> **PROVIDED MATERIAL**
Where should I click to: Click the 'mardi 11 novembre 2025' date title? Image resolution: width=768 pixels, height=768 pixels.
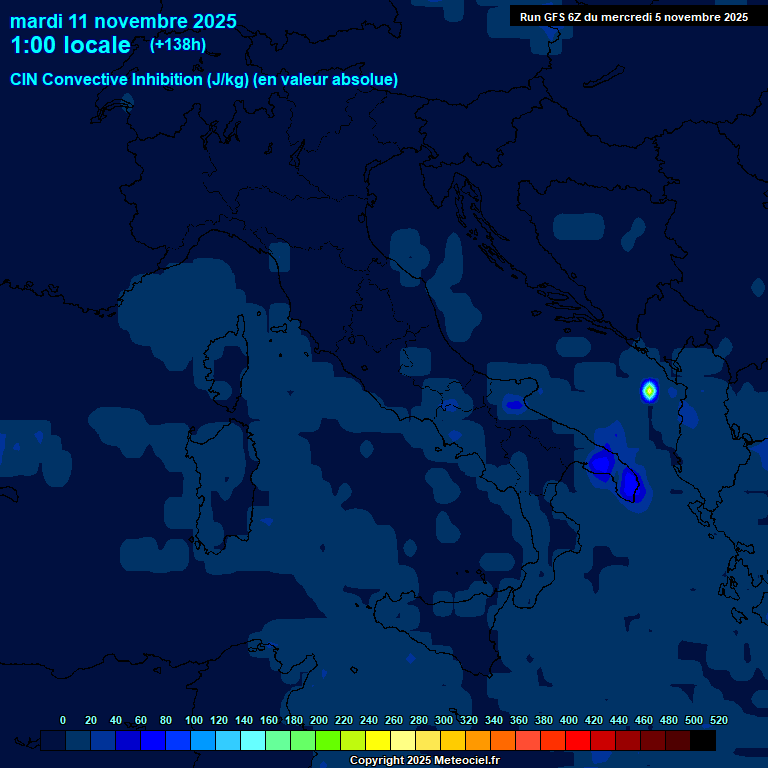[123, 21]
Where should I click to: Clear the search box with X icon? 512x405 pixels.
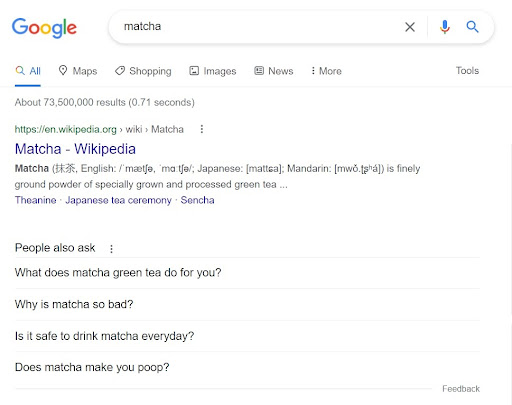pos(410,27)
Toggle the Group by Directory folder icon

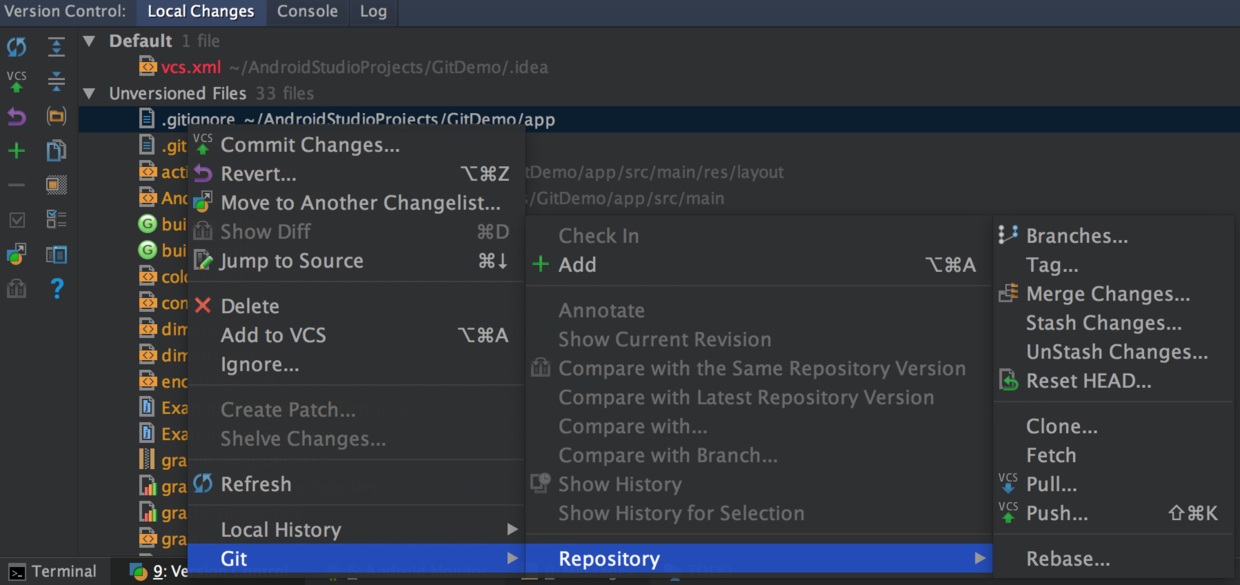coord(56,116)
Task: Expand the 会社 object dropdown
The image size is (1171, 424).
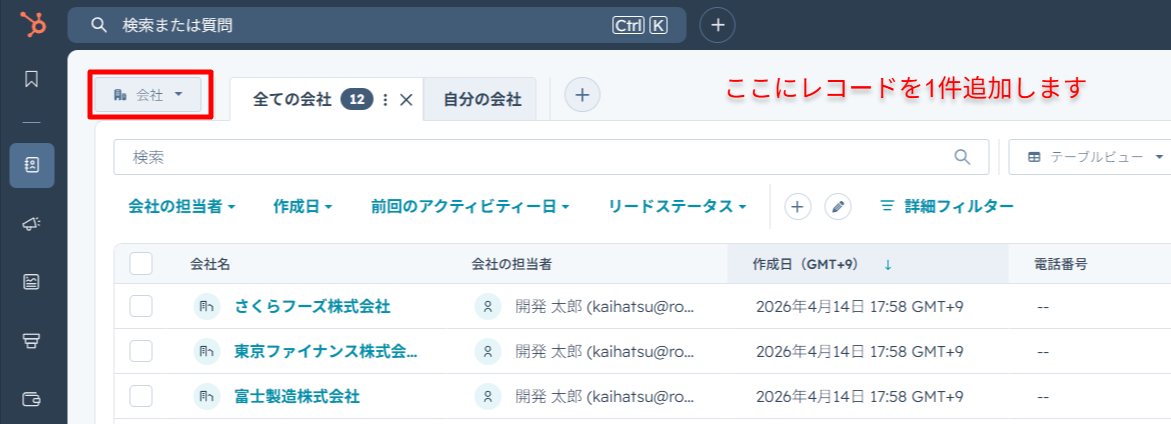Action: point(149,95)
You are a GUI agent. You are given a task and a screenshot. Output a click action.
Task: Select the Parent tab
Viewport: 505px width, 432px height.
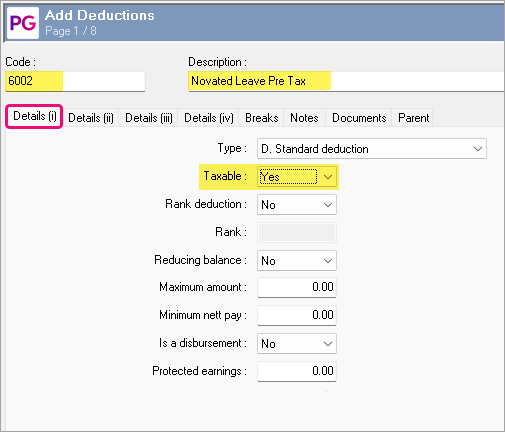point(413,118)
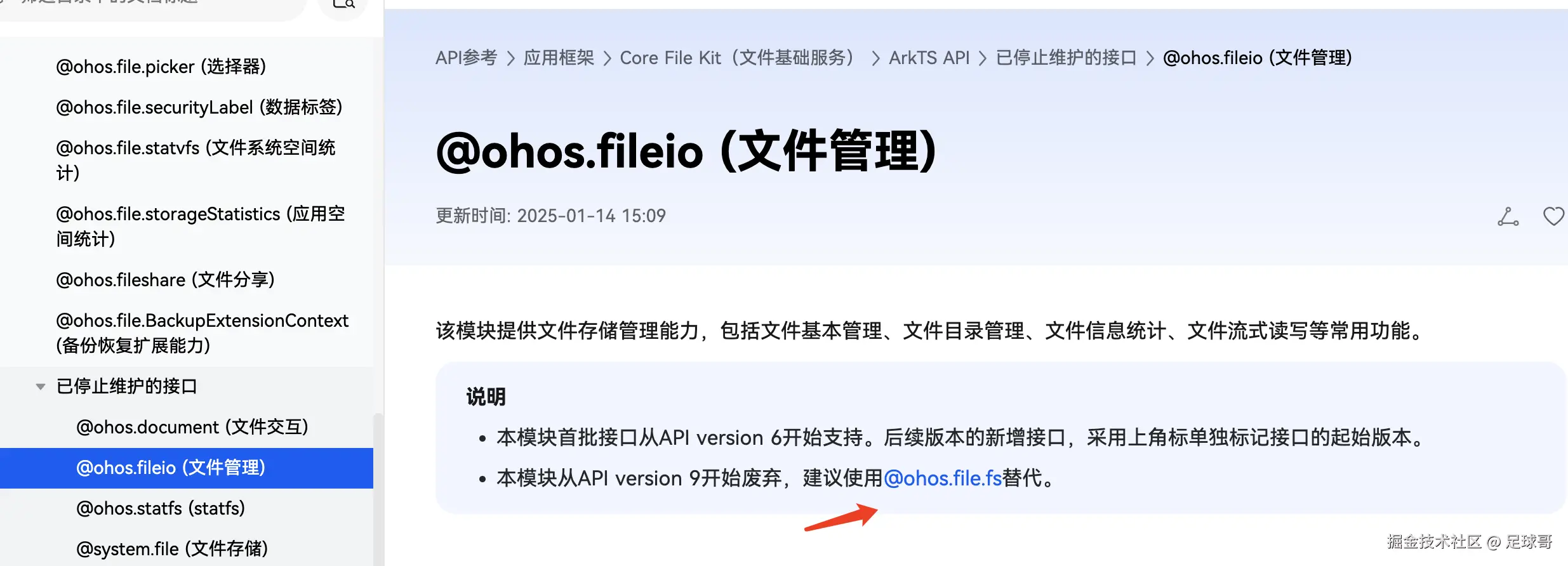Screen dimensions: 1568x566
Task: Select @ohos.fileshare (文件分享) item
Action: coord(165,280)
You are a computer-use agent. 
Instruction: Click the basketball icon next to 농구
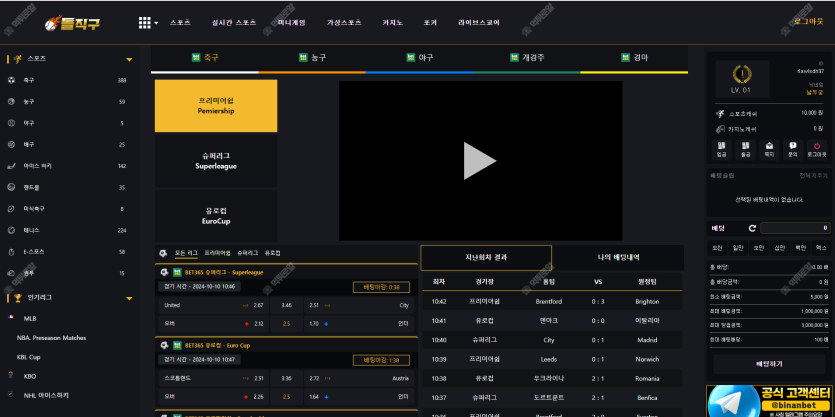tap(11, 101)
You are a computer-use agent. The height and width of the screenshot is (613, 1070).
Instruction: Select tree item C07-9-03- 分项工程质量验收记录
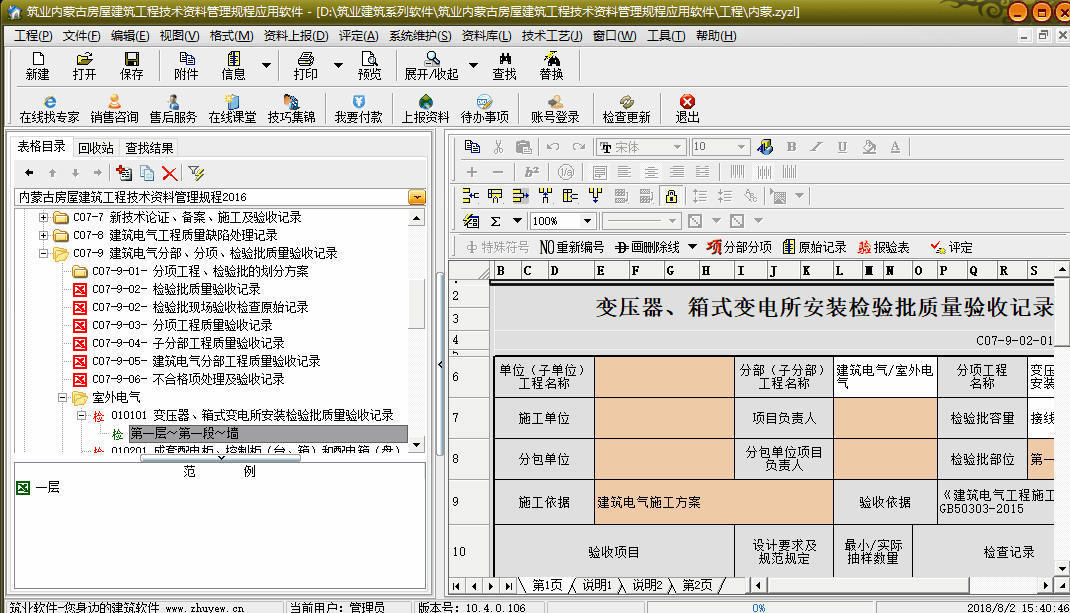coord(212,326)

> **EXERCISE**
Starting with the line that contains "The image size is (1171, 424).", repeat each line exactly through the last line of the data above, and nothing more; the pictures stay out.

> **ANSWER TO THE EXERCISE**
The image size is (1171, 424).
Action: point(149,95)
You are a GUI agent. You are given a task and a screenshot. Output a click action.
Task: Select the Parent tab
Viewport: 505px width, 432px height.
point(413,118)
Screen dimensions: 1568x566
Task: Select @ohos.fileshare (文件分享) item
Action: coord(165,280)
You are a computer-use agent. 
Instruction: Click the basketball icon next to 농구
tap(11, 101)
You are a computer-use agent. The height and width of the screenshot is (613, 1070).
Instruction: Select tree item C07-9-03- 分项工程质量验收记录
coord(212,326)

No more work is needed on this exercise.